To turn to a very different area, let any pastor do as a Methodist minister recently did and surprise his congregation with a brief test of the most elementary Bible facts. He may find as did this brave minister that his sermons have been directed at men and women abysmally ignorant of even the Scriptural A-B-Cs. For the spirit of secularism may invade the church itself, particularly if the Bible occupies only a marginal rather than central place in the pulpit. Also, it is entirely possible for organization and administration to become so complex in church life that it leads to preoccupation with programs and plans, budgets and conferences, and even an expertly run church becomes more of a secular institution than a spiritually living fellowship of believers.
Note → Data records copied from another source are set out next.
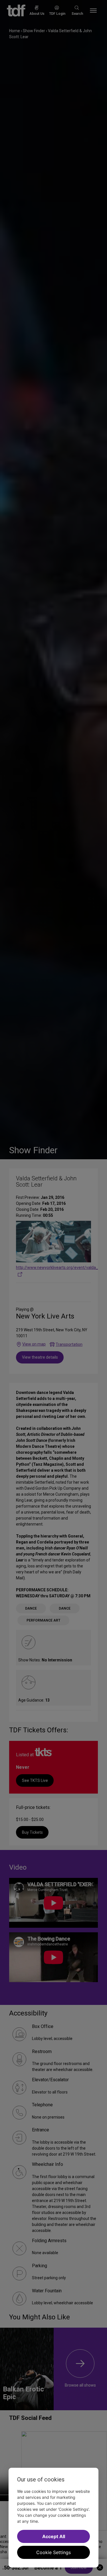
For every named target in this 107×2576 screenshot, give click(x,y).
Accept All (53, 2536)
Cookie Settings (53, 2552)
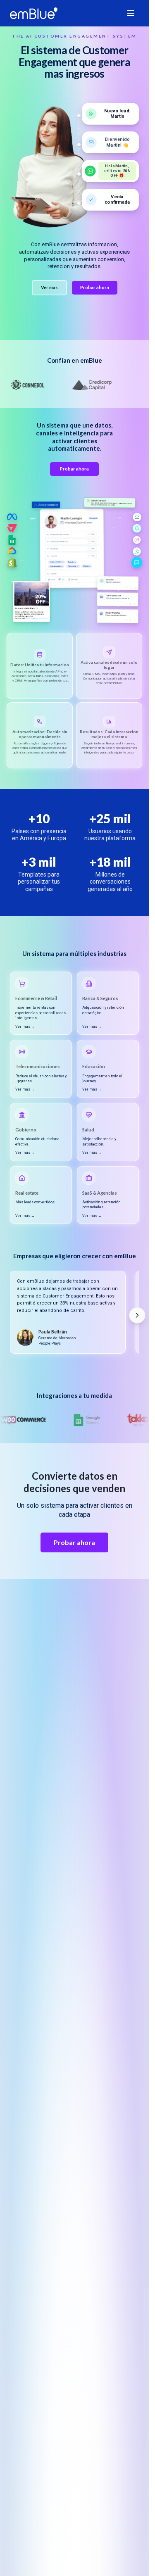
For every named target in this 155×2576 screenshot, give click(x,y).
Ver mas (49, 287)
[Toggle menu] (130, 13)
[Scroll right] (137, 1315)
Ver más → (25, 1026)
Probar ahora (94, 287)
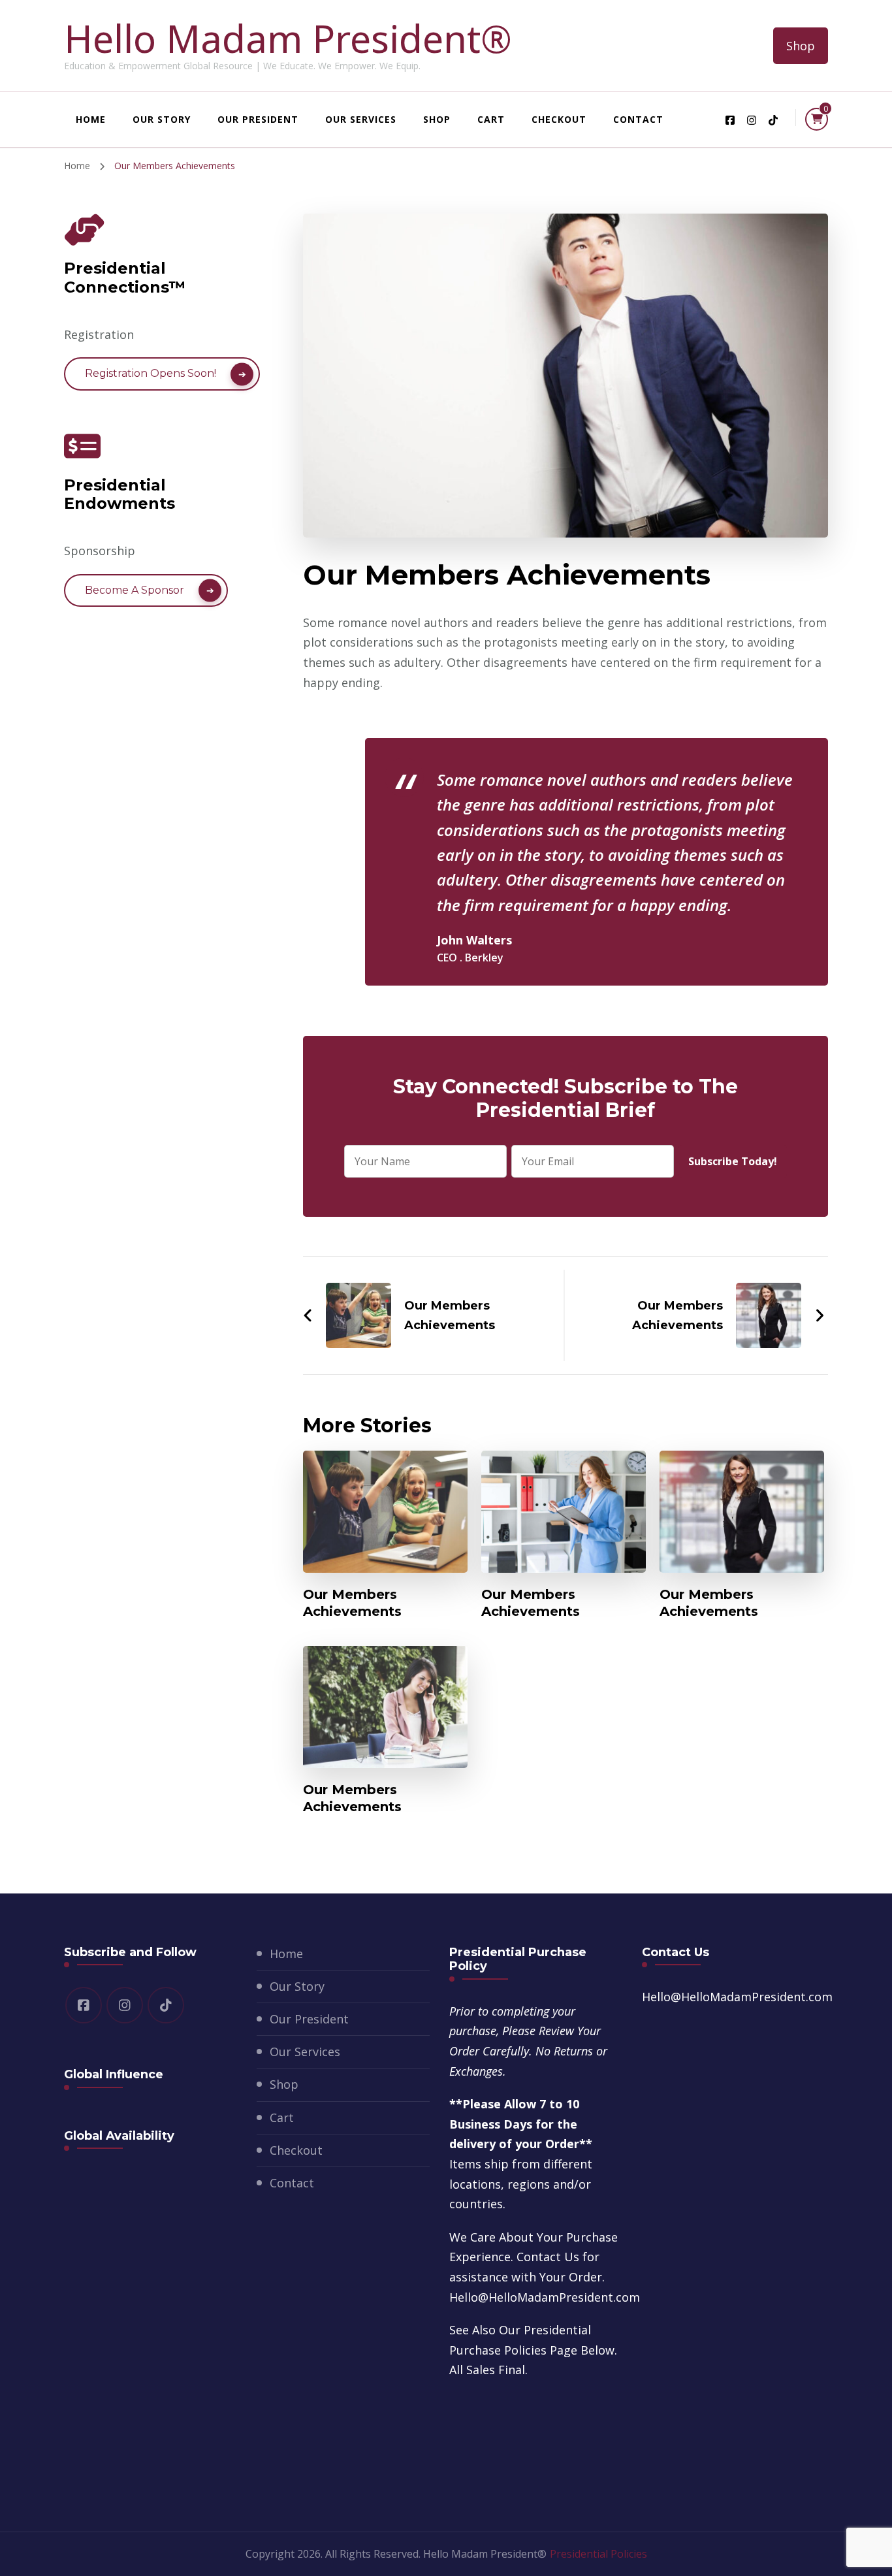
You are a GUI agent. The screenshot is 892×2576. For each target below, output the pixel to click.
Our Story (162, 119)
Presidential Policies (598, 2554)
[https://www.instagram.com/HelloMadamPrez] (124, 2005)
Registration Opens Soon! (150, 373)
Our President (257, 119)
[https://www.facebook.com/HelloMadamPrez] (83, 2005)
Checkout (559, 119)
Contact (638, 119)
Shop (800, 46)
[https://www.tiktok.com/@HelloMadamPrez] (166, 2005)
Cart (491, 119)
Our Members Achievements (352, 1602)
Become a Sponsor (134, 590)
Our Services (360, 119)
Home (91, 119)
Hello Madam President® (288, 38)
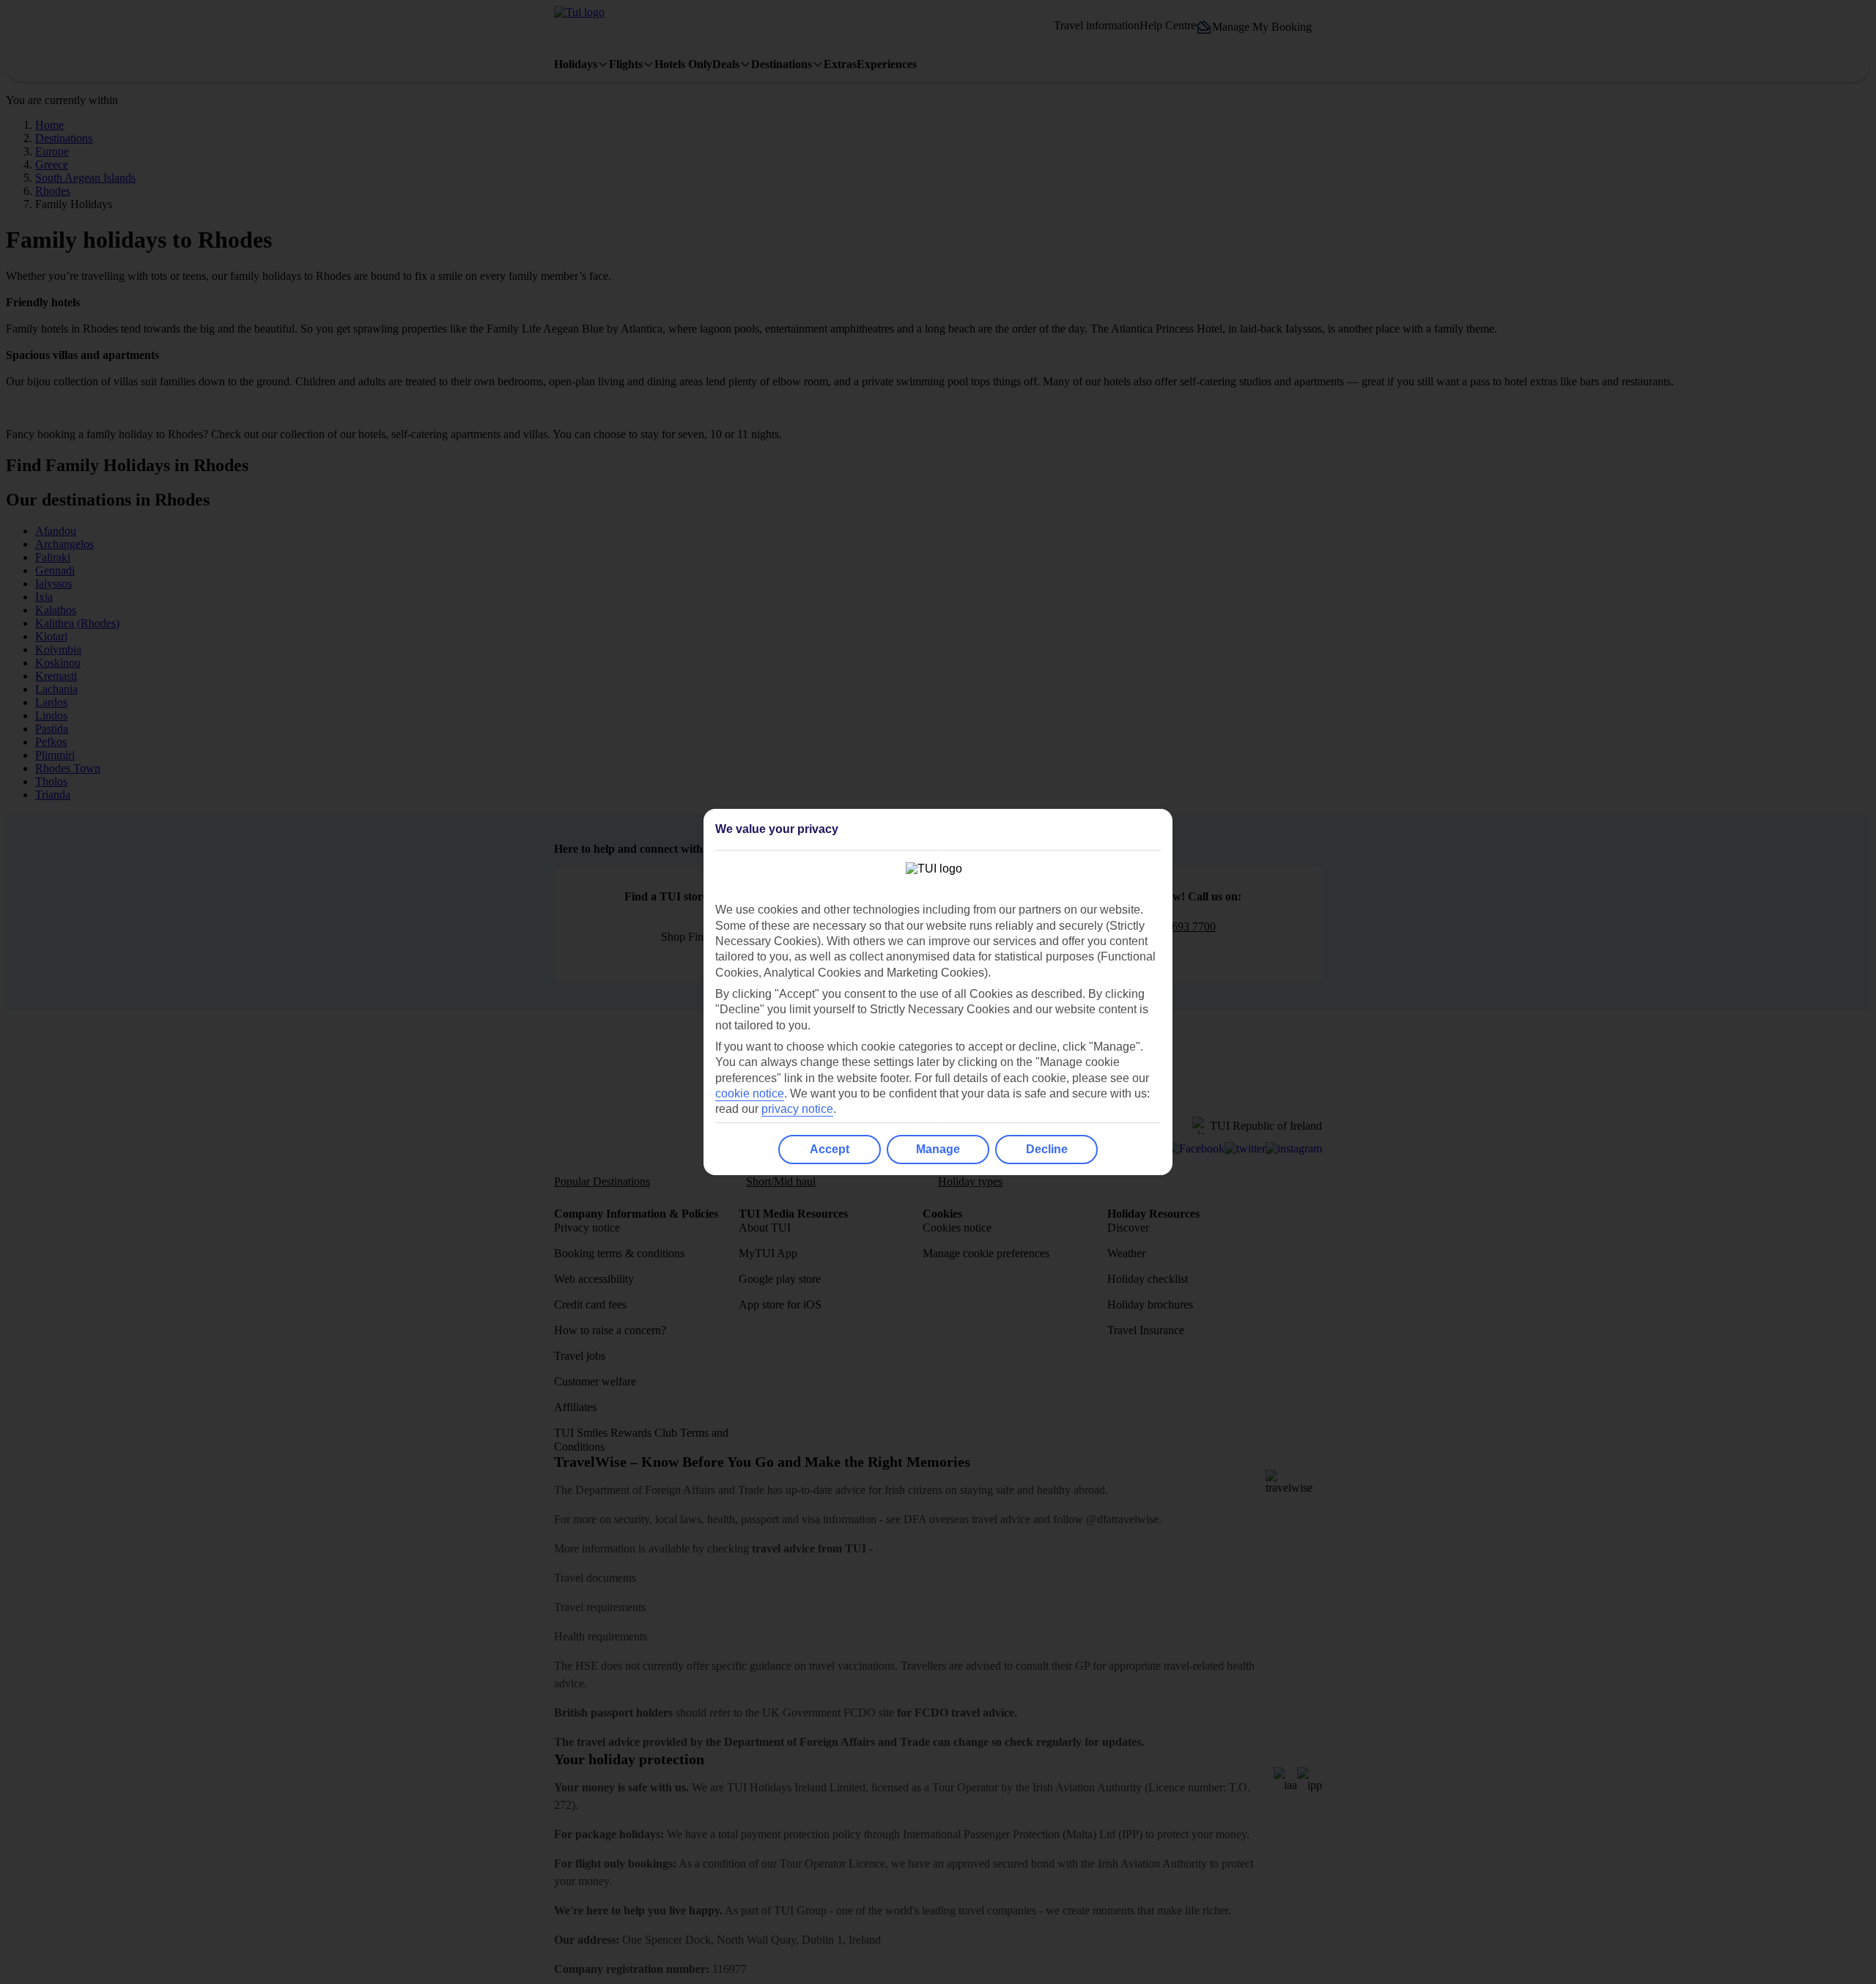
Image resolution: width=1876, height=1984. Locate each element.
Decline (1047, 1149)
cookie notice (749, 1093)
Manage (938, 1149)
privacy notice (797, 1109)
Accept (829, 1149)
These are but a few symptoms of attitudes that have crept far into our culture. The plain fact is that secularism has never been an adequate philosophy of life. Even at its moralistic best, it offers no more than a fractional world view. Because it bans the eternal, it lacks integrity in the root sense of wholeness.

What is the answer to the creeping secularism of our day? In his address at the 200th anniversary of Nassau Hall at Princeton, Dr. John Baillie of Scotland quoted the opening of the Westminster Shorter Catechism—“What is the chief end of man?” “The chief end of man is to glorify God and to enjoy him forever.” He went to to say, “It is within the context of that question and answer that what we call our Western civilization has been developed, and I believe our civilization to be doomed to swift disintegration and decay if it should cease to be aware of itself as standing within that context.” It should be added, there is only one message that can make us fully aware of ourselves as standing within that context and that is the message of the living Christ set forth in the Word of the living God.